Opinión ciclista
La gente del ciclismo quiere pasar desapercibida
Si se habla de ciclismo cuando no toca, la gente del ciclismo sabe que no es para bien
La gente del ciclismo, los aficionados al ciclismo, somos gente sencillita, quizá con gustos exquisitos en material y ganas de gastar una buena pasta en la ultima tontería, pero nuestro coto es el que es. Nos gusta lo nuestro y que no nos lo toquen.
Un círculo reducido muchos meses al año en el que nos lo pasamos bomba con nuestras vueltas pequeñas y grandes clásicas que pasan de puntillas por los grandes titulares.
Con verlas, con saber de ellas, la gente del ciclismo se da por satisfecha.
Eso, junto a la salidita en bici. Cosas simples, sin pedir gran cosa.
Una vez al año el tinglado se va un poco de las manos, sale del círculo de la gente del ciclismo.
Principalmente durante el Tour de Francia, un poco en la Vuelta a España, menos en el Giro. Y el mundial si hay algún español en la puja.
Recerdo aún aquella carrera de Florencia entre Purito y Valverde.

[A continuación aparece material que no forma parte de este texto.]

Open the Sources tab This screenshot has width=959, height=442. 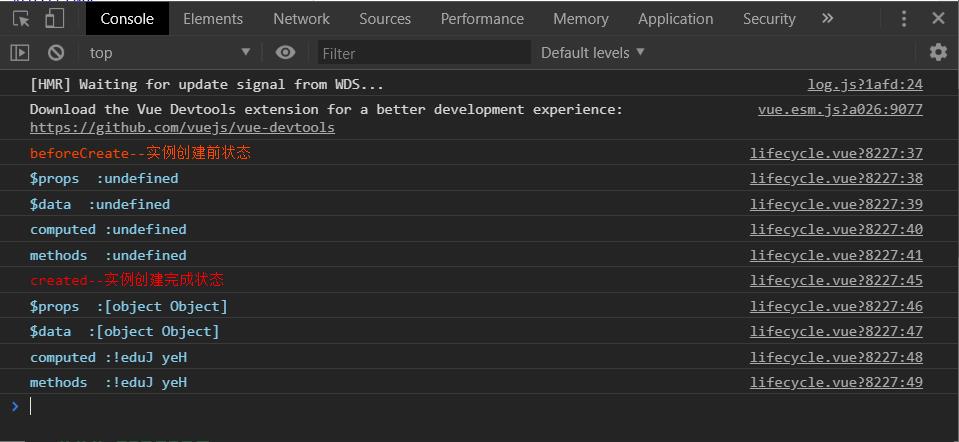coord(385,18)
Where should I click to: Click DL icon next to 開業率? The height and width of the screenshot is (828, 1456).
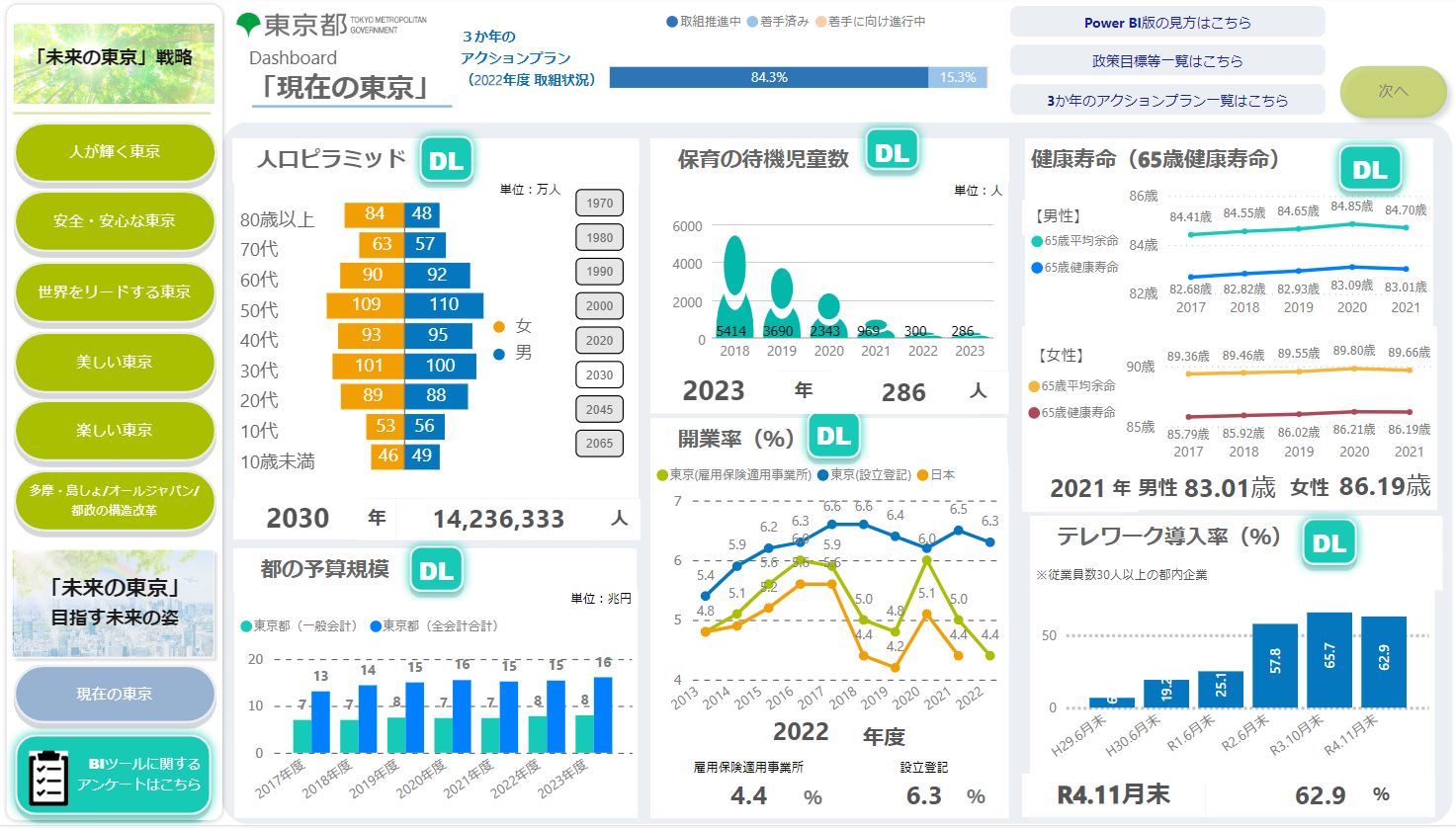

La que se formó.
Dicho esto, hecho este preámbulo hay ciertos momentos al año en los que no toca que grandes medios pongan el foco en este modesto mundillo.
Por ejemplo nos llamó la atención ver ciertas alcachofas entre los micros que rodeaban a Chris Froome en el inicio de la Vuelta a Andalucía.
Interesa por el morbo y el carroñerismo que no se corresponde en interés cuando emerge sólo lo deportivo.